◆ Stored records
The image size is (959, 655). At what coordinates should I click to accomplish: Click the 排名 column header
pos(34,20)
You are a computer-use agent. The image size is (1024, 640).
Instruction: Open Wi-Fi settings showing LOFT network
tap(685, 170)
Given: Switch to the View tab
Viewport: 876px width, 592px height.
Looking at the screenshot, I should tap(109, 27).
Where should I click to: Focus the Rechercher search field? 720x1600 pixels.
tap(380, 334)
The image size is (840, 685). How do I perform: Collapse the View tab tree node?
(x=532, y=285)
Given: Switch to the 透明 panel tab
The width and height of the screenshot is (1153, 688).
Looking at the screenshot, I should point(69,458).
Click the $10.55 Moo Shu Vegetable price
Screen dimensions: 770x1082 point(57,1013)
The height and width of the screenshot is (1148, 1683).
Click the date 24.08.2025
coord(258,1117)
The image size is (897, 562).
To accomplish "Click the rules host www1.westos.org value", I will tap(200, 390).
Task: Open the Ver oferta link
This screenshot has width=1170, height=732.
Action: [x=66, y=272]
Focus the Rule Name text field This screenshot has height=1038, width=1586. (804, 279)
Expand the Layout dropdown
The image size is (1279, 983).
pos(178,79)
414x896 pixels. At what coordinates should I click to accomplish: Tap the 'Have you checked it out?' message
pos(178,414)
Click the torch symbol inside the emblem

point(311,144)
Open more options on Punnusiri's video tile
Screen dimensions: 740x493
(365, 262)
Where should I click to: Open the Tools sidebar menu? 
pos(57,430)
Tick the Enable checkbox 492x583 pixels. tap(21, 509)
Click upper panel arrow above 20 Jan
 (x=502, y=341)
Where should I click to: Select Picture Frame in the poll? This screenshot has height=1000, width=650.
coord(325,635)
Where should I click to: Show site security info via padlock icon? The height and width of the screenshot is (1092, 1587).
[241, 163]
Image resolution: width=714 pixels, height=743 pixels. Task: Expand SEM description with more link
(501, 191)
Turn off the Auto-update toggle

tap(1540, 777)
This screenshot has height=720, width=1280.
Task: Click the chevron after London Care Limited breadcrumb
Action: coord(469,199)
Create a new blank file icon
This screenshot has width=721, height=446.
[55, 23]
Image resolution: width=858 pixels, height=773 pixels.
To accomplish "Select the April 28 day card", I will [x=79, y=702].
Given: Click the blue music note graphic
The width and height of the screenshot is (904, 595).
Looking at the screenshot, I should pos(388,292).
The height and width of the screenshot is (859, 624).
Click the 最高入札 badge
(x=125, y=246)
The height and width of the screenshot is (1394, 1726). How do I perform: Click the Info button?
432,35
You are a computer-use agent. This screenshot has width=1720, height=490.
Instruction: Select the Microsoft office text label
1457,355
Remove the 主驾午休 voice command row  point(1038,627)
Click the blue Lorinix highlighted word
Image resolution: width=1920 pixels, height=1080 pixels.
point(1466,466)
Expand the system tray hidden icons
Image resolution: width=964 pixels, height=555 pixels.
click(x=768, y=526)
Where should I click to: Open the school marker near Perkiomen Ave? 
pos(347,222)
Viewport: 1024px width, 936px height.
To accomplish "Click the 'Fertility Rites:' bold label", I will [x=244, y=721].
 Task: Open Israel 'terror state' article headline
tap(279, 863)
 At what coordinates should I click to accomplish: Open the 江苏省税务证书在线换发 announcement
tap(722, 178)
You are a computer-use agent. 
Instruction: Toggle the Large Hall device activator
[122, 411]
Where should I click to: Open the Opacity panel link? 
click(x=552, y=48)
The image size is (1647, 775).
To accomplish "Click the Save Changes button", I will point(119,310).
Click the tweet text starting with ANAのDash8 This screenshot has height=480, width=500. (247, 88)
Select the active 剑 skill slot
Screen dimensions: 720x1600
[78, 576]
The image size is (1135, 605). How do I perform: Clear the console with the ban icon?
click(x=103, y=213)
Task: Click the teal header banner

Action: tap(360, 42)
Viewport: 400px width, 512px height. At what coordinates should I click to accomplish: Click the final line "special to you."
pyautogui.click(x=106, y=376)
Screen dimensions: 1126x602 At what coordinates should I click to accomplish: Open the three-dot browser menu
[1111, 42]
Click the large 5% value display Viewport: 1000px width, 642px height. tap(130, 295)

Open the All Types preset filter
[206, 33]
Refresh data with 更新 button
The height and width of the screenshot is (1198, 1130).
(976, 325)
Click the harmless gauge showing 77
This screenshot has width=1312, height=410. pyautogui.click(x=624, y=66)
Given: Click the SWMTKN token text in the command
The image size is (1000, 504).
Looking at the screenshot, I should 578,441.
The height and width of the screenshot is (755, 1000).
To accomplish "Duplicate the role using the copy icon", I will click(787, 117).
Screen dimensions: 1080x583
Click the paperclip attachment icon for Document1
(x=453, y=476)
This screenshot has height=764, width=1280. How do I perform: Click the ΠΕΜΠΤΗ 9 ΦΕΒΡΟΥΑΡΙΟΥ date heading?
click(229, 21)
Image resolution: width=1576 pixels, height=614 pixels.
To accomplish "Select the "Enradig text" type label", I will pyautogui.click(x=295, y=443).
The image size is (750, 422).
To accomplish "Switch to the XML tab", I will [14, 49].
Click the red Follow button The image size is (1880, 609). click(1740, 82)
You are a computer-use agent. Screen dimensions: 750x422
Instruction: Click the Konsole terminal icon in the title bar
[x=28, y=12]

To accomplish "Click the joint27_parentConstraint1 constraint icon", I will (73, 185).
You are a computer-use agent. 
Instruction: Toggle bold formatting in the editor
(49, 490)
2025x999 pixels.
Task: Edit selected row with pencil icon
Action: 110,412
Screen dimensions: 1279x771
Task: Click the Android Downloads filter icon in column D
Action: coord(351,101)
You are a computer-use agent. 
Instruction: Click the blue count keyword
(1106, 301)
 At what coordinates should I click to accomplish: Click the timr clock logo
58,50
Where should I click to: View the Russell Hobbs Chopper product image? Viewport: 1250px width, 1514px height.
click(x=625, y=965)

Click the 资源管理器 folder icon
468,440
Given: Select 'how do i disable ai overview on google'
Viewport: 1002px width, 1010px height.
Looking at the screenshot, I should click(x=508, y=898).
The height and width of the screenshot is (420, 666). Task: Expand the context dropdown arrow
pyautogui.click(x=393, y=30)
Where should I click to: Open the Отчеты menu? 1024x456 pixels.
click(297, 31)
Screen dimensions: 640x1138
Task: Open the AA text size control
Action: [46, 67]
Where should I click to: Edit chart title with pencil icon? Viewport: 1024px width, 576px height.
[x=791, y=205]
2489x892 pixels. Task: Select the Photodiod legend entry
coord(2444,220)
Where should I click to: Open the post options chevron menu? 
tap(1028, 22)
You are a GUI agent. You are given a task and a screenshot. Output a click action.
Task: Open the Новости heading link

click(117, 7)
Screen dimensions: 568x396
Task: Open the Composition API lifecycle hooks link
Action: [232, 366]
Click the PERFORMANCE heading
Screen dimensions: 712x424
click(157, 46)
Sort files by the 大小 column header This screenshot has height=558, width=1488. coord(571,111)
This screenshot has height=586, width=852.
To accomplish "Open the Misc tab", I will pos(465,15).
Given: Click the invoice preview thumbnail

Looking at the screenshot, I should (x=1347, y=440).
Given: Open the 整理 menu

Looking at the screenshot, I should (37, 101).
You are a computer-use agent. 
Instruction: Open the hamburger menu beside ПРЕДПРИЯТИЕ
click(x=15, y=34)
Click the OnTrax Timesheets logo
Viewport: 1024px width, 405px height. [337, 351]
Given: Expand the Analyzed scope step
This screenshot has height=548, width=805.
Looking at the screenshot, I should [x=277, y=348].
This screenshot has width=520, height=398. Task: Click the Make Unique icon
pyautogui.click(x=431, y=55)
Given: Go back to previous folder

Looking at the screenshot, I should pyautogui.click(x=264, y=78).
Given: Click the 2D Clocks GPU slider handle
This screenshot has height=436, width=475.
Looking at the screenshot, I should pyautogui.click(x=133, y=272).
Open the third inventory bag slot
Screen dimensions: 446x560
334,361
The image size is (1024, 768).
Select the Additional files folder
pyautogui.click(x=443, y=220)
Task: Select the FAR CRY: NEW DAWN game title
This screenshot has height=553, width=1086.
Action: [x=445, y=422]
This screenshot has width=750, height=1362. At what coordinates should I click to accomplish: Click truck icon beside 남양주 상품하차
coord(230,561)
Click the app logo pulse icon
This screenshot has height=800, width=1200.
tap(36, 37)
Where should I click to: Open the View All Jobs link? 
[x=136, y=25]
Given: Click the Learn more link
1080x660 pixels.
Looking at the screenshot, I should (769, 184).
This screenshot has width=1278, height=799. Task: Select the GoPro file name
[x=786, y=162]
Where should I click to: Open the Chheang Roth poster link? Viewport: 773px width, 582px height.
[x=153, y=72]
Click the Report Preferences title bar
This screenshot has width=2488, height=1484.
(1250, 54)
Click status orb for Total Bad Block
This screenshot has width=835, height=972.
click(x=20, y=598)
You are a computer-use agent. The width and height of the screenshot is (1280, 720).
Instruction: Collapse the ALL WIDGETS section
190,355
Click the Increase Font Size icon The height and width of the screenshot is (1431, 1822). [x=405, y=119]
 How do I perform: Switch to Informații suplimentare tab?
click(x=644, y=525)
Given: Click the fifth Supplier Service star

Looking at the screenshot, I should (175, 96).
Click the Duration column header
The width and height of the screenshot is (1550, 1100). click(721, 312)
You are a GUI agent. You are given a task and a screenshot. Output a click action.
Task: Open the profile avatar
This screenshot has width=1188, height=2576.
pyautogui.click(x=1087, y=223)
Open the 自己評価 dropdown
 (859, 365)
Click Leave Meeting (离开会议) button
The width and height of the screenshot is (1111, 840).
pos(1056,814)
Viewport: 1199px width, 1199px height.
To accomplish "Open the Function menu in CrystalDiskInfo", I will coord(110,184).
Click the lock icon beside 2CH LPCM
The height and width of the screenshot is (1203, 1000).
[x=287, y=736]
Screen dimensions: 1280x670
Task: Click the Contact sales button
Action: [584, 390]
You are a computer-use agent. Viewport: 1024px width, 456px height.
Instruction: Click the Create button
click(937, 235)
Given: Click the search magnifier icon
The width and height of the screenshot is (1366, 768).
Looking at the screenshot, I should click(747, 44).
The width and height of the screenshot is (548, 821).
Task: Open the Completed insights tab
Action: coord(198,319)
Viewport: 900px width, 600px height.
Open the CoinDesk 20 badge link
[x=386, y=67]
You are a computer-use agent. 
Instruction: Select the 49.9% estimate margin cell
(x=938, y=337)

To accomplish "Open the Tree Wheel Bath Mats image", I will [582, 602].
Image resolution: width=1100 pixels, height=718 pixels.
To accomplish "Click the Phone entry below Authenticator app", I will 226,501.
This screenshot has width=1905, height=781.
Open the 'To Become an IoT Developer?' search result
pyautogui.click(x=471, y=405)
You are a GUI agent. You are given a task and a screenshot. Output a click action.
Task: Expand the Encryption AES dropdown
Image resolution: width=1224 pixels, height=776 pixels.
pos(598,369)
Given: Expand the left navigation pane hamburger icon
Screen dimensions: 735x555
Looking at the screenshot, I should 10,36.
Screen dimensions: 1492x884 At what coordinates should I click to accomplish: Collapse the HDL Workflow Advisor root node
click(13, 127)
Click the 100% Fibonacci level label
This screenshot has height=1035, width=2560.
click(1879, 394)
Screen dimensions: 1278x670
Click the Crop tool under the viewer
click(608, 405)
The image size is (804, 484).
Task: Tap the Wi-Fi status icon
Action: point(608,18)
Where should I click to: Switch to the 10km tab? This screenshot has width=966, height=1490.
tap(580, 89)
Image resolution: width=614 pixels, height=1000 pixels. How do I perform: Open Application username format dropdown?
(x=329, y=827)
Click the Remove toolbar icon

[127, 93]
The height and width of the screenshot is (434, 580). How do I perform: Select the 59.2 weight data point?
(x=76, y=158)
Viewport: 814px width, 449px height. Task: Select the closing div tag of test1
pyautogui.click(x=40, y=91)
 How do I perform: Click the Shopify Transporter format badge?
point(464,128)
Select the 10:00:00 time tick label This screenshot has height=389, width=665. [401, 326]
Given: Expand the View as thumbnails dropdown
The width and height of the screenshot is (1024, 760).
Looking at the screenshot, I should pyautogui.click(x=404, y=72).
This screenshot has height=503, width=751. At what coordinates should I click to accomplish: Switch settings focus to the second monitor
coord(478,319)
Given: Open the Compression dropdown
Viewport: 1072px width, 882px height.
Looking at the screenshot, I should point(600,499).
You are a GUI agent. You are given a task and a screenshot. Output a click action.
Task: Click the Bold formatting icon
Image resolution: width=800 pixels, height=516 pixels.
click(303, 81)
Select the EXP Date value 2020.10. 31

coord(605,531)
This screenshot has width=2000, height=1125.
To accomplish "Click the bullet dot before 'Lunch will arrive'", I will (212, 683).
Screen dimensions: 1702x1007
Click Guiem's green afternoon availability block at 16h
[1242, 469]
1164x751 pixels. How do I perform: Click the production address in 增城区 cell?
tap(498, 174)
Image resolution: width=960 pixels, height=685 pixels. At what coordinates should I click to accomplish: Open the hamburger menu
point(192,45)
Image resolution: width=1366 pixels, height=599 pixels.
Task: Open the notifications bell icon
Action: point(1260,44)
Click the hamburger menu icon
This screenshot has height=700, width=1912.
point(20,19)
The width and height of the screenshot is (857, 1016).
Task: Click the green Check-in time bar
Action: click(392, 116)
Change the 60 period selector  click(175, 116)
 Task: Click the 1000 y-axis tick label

◆ Problem details
Copy out all lines above holding "command".

◆ Solution for this exercise
Remove the 主驾午休 voice command row  point(1038,627)
Given: Click the SWMTKN token text in the command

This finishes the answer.